**Task 1**
In the comment text, where did the writer rank among peers when physical capabilities were measured at age 18?
**Task 2**
Transcribe the comment text from "2. You’ve gone" to "my peer group.".
**Task 3**
List the adjectives the comment text applies to anybody with more buttock than a death-camp survivor.


    1. the Insult League has to insult the voluptuous to remind themselves that the sacrifices and inconveniences they endure to keep the same dress size they had at age twenty are worth it.
      Anybody with more buttock than a death-camp survivor is bloated, fat, ugly and slothful.
      They want everyone to be just as miserable as they are.
      In my High School class there was a woman who was always on the cuddly and plush side. I’ve been to two reunions and at each she looked like she’d existed on celery and mineral water for a month to be thin. Dark circles around the eyes and all. Maybe she does weigh what she did at graduation, but that’s too much like squeezing into obviously too-tight-to-the-point-of-pain clothes to be able to say you’re still a size 2.

  2. You’ve gone Boolean when analog might be a better choice.

    I’m an even older pharte than you, but, unlike you, I never had the option of getting into barroom brawls, moving heavy objects, playing any sport at a decent level….. When I was 18, for example, I was included in a statistically meaningful set of young men whose physical capabilities were measured; I was comfortably in the bottom 10% of my peer group.

**Data for analysis**
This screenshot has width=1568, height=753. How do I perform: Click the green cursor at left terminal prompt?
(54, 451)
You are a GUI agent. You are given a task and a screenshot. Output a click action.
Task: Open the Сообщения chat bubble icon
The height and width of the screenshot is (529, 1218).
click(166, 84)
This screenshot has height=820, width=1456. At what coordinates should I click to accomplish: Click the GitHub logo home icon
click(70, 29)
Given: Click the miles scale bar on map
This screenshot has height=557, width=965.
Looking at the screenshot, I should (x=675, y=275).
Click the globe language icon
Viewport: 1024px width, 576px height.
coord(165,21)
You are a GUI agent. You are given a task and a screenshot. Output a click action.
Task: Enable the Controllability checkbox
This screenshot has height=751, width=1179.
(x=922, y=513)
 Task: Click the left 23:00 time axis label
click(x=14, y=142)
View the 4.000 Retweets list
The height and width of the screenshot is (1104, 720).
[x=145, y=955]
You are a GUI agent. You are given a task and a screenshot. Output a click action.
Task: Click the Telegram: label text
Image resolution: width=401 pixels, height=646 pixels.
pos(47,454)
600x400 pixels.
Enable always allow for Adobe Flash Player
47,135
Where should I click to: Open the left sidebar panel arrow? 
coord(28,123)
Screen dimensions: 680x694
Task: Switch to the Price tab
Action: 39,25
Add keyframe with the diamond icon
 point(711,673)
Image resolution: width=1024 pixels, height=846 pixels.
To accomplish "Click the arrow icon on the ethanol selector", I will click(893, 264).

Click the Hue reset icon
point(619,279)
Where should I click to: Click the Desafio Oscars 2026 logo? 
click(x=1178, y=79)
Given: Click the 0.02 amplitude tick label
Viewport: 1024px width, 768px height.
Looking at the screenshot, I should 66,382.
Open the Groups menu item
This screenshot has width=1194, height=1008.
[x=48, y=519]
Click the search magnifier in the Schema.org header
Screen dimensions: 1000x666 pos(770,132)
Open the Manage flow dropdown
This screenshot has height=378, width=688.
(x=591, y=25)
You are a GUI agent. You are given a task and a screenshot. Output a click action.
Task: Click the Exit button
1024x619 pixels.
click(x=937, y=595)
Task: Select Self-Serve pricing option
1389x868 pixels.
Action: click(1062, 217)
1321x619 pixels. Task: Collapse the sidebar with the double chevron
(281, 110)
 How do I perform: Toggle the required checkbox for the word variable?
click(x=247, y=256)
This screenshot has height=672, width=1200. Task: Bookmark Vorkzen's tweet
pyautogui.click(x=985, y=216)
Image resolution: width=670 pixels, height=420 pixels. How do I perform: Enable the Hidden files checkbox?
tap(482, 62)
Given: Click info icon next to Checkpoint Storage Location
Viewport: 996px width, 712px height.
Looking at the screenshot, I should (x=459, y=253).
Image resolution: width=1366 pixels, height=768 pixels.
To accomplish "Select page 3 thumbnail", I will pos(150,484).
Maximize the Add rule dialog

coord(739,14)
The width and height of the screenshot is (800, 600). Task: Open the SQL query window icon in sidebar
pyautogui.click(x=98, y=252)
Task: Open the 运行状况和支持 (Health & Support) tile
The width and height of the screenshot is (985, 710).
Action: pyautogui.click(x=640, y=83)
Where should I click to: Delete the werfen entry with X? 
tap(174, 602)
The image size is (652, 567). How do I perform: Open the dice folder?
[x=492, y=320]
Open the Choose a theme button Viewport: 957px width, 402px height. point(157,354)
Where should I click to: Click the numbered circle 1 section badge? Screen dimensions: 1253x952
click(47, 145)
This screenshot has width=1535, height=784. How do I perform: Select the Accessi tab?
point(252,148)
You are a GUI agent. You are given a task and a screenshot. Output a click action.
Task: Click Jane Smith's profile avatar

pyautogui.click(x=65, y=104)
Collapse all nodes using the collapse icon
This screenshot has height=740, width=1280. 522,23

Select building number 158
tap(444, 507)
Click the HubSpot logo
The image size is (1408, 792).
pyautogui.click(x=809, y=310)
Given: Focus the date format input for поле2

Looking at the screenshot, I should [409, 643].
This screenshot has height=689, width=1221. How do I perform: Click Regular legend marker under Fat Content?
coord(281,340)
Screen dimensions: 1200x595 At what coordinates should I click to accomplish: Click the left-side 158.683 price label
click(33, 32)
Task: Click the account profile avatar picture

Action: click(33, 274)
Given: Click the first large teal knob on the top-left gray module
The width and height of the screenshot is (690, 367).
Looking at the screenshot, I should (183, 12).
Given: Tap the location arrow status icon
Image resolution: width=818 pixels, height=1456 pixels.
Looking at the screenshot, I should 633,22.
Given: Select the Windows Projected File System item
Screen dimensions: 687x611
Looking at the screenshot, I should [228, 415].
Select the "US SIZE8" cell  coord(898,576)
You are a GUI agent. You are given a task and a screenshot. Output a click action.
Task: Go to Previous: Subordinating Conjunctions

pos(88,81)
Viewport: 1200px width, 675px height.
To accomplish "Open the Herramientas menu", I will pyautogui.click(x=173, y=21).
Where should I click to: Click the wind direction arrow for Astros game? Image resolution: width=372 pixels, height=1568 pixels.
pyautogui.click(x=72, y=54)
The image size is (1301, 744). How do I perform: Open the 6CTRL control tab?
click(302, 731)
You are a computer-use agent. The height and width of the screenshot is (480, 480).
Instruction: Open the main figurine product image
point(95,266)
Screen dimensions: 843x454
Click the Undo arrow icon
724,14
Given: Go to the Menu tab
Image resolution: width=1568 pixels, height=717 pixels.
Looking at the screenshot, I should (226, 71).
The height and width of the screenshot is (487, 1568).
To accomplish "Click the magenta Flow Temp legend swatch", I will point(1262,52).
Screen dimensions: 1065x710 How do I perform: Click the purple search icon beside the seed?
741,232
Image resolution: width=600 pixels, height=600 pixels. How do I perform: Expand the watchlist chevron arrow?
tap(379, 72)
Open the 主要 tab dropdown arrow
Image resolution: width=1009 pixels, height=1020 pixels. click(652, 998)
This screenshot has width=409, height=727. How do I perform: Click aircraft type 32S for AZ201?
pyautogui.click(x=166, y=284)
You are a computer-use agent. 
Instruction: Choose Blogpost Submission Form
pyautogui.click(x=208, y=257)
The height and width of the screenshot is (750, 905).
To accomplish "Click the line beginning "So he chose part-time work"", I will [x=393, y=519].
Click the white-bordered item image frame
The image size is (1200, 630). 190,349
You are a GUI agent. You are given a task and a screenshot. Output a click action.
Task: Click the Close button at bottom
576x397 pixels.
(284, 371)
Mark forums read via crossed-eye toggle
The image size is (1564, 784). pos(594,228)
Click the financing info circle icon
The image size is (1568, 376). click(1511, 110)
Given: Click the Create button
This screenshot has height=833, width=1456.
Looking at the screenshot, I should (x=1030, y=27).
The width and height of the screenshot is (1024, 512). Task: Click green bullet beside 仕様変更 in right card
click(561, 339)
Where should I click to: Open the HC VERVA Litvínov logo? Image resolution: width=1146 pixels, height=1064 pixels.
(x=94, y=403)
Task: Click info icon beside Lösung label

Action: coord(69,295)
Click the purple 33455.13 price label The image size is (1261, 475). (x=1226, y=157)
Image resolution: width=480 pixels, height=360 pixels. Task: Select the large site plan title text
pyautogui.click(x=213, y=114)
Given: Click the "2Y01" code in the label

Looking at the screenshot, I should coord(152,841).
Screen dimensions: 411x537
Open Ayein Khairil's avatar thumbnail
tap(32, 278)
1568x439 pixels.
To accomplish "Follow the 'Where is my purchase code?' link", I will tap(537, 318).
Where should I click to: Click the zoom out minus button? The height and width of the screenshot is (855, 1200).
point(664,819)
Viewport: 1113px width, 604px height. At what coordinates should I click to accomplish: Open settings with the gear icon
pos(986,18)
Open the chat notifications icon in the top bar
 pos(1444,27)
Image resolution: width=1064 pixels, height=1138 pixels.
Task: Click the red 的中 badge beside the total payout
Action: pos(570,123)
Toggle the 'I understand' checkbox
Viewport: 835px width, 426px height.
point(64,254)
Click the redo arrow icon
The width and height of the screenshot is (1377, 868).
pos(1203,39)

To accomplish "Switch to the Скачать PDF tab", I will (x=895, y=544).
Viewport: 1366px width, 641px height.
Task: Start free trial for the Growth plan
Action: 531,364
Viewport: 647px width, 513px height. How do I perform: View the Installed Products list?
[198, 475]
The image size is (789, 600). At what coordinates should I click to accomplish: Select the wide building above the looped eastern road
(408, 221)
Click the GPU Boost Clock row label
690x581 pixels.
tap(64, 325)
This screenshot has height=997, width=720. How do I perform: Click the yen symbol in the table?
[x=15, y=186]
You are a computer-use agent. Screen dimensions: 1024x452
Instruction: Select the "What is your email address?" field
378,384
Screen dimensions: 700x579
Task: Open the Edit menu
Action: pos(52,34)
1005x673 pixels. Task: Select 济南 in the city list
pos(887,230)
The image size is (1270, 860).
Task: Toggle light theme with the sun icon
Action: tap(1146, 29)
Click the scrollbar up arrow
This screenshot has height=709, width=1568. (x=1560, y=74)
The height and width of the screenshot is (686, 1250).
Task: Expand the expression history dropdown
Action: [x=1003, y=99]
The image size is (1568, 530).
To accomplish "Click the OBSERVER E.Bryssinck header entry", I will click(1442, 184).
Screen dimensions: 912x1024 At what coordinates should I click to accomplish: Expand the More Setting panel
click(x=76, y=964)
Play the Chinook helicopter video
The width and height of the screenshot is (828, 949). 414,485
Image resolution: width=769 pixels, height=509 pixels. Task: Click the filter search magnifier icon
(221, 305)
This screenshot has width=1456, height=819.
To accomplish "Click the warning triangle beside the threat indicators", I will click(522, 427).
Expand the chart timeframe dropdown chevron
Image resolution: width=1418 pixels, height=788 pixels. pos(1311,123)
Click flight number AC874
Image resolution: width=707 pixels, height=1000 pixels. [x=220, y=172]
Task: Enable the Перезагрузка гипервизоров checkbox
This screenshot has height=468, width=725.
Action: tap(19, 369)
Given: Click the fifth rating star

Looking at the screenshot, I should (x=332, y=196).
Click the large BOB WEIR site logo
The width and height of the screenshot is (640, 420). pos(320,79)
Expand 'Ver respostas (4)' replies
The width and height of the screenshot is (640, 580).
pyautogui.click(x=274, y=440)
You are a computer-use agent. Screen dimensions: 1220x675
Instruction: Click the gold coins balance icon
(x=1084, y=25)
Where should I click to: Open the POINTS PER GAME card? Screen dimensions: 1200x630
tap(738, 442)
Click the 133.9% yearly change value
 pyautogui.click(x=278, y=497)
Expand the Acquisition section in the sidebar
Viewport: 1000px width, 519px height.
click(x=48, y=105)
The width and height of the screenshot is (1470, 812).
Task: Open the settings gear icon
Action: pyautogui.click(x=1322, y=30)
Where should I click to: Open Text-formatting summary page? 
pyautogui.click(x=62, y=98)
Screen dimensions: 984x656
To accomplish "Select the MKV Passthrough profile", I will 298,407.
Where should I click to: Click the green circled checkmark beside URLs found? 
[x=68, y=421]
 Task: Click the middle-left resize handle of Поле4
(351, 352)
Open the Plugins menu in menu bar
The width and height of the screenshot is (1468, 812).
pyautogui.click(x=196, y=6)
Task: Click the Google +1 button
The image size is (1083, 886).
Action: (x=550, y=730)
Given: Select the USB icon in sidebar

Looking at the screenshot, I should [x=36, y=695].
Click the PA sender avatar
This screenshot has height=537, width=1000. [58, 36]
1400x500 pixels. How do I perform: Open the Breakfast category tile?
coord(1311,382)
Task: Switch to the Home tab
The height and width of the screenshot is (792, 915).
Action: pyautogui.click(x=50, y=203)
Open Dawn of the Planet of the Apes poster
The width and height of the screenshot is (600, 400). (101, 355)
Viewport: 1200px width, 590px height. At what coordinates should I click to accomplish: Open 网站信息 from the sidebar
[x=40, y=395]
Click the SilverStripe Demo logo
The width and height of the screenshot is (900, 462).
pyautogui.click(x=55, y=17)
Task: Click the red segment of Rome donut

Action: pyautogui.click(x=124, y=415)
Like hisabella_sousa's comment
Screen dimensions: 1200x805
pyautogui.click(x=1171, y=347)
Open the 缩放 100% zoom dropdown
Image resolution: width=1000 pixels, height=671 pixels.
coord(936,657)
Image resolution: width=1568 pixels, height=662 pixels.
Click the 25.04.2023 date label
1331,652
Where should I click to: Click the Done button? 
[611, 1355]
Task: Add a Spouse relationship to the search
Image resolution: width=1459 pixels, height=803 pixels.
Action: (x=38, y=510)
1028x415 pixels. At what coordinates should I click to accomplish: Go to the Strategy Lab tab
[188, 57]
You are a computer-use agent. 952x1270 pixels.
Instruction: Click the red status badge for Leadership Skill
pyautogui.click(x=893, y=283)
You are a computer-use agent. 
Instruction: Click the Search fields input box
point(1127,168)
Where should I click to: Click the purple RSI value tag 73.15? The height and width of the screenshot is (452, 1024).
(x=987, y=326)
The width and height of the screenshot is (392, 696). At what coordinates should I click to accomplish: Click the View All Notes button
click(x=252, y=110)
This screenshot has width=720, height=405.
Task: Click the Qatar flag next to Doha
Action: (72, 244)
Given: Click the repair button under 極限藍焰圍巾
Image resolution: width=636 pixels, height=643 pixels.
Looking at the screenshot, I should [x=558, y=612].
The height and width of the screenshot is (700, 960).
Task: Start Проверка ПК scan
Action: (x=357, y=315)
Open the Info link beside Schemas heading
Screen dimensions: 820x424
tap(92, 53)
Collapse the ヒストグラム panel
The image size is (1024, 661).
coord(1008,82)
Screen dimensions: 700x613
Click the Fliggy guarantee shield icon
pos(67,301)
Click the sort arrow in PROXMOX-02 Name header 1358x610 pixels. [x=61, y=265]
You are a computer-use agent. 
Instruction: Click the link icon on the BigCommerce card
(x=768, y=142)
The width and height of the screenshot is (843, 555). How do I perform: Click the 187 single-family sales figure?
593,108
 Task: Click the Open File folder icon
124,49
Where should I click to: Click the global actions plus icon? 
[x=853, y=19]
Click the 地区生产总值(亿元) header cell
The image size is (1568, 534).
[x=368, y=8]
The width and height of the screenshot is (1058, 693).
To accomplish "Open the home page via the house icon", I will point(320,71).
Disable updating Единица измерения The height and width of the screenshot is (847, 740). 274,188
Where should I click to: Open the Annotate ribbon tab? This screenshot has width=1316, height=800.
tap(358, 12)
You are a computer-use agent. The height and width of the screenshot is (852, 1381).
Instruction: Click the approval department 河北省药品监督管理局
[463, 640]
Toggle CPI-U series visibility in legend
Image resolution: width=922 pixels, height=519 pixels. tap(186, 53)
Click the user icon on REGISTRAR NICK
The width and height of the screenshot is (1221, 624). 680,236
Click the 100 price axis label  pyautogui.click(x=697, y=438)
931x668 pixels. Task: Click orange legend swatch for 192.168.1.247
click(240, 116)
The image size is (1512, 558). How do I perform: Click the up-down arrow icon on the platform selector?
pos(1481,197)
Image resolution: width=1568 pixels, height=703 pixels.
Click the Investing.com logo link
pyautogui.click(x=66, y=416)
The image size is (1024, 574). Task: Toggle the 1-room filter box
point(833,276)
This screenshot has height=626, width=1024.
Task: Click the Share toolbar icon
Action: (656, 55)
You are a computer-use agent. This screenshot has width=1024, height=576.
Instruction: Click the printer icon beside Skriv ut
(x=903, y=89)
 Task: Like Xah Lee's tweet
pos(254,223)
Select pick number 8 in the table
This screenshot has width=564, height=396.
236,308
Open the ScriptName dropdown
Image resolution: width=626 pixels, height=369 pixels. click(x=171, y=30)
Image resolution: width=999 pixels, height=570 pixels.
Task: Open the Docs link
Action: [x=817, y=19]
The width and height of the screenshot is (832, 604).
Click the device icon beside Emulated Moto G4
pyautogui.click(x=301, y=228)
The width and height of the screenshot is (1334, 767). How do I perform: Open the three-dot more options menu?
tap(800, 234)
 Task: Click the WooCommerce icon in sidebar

**Written response 1**
Comfortably in the bottom 10% of the peer group.

**Written response 2**
2. You’ve gone Boolean when analog might be a better choice.

    I’m an even older pharte than you, but, unlike you, I never had the option of getting into barroom brawls, moving heavy objects, playing any sport at a decent level….. When I was 18, for example, I was included in a statistically meaningful set of young men whose physical capabilities were measured; I was comfortably in the bottom 10% of my peer group.

**Written response 3**
bloated, fat, ugly, slothful